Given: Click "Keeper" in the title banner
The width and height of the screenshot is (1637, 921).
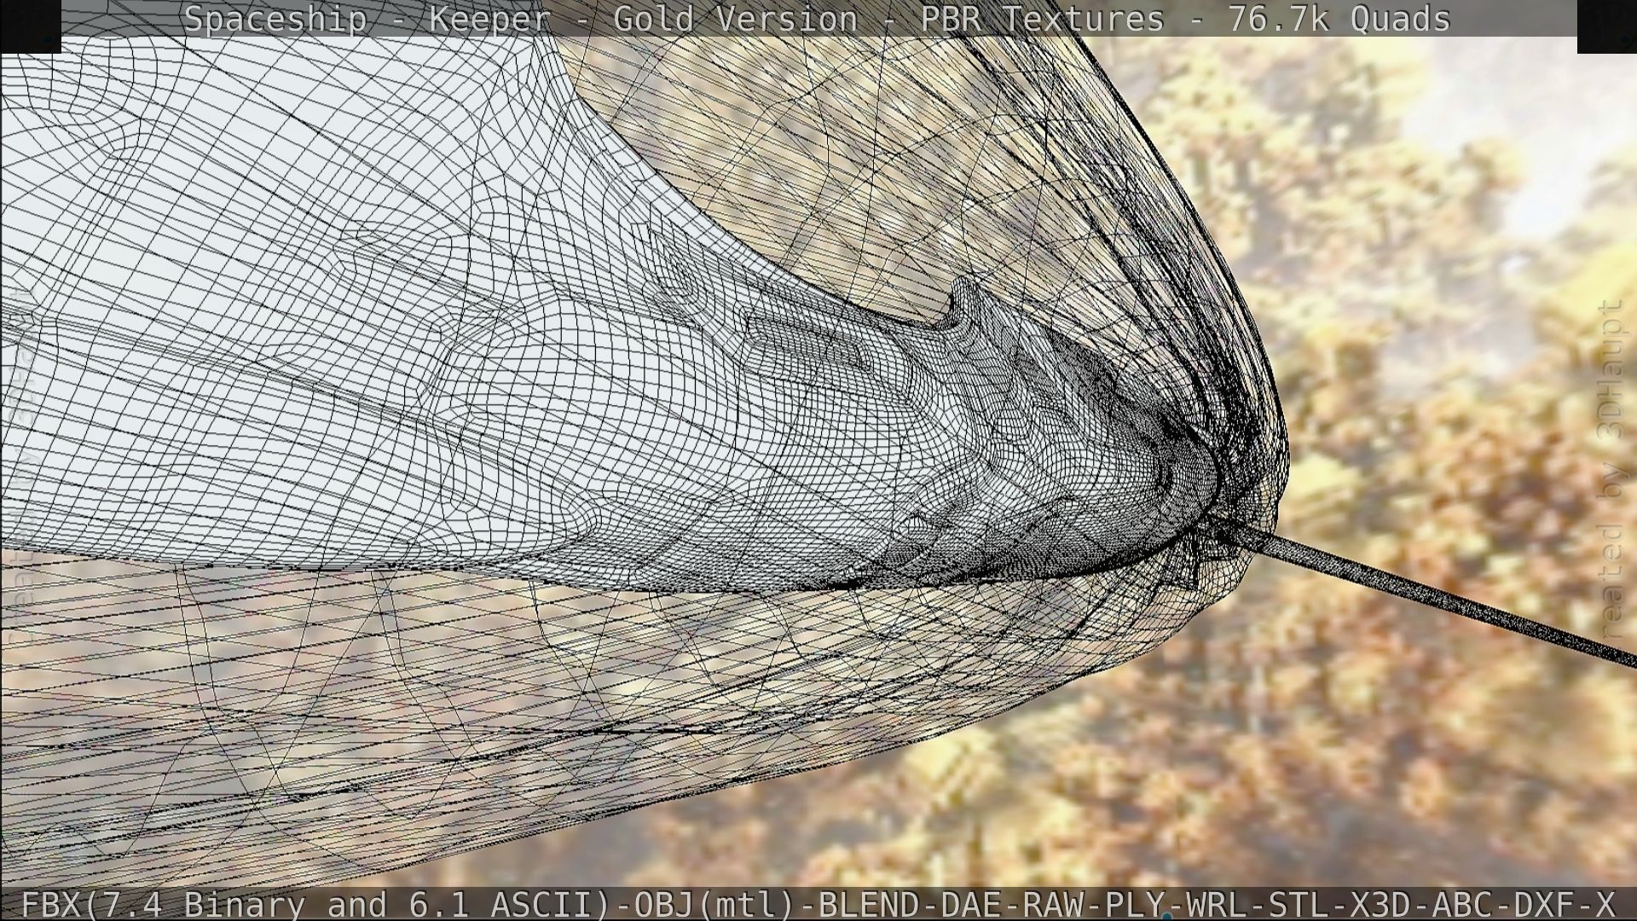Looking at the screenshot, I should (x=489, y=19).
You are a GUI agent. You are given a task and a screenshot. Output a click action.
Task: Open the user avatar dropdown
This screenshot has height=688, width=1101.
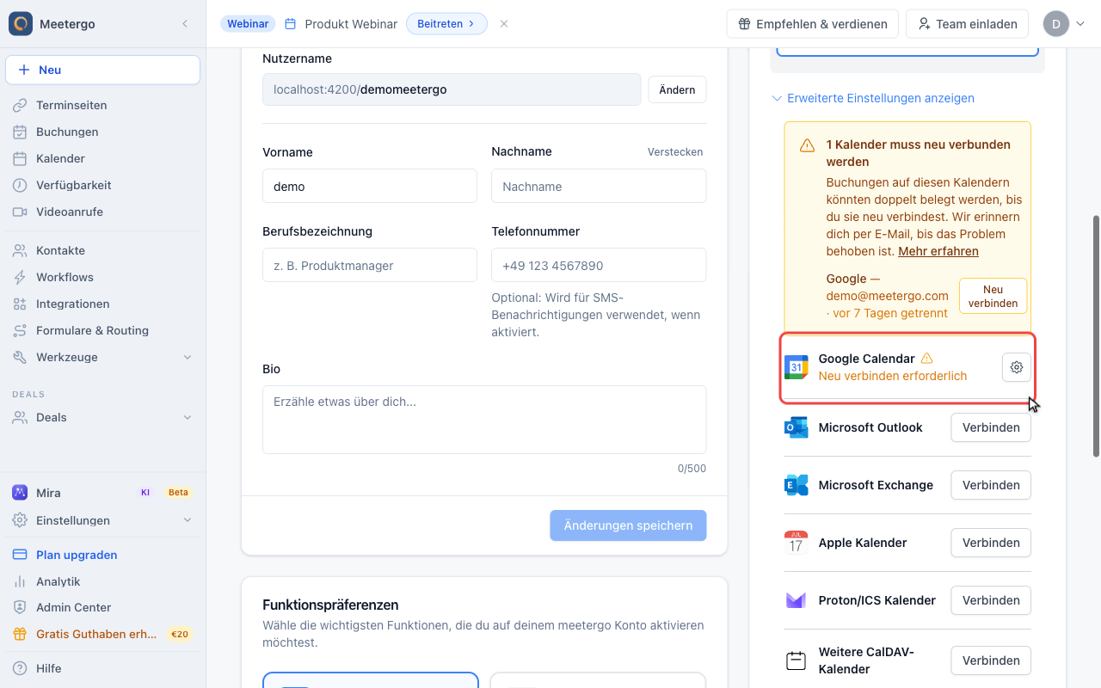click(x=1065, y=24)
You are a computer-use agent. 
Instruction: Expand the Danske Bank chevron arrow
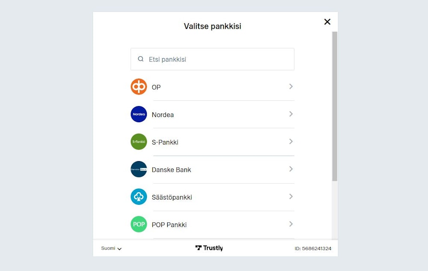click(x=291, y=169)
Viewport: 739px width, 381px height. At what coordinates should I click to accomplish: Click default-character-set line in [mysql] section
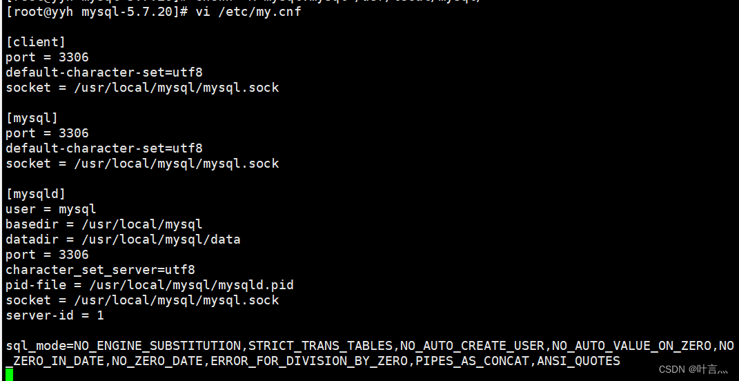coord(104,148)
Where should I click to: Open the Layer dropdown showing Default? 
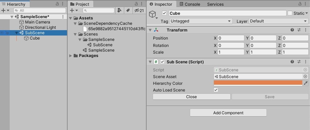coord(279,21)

■ ■ ■ ■ ■

* **What the task asks**
Copy the listing exactly, from the line containing "You are a GUI" through the end of the listing, leaving out the pictures.

* **Expected answer**
You are a GUI agent. You are given a task and a screenshot. Output a click action.
Task: Open the user avatar dropdown
This screenshot has height=688, width=1101.
click(x=1065, y=24)
You are a computer-use agent. 
Instruction: Expand the Danske Bank chevron arrow
click(x=291, y=169)
Viewport: 739px width, 381px height. At what coordinates should I click to accomplish: Click default-character-set line in [mysql] section
coord(104,148)
Where should I click to: Open the Layer dropdown showing Default? 
coord(279,21)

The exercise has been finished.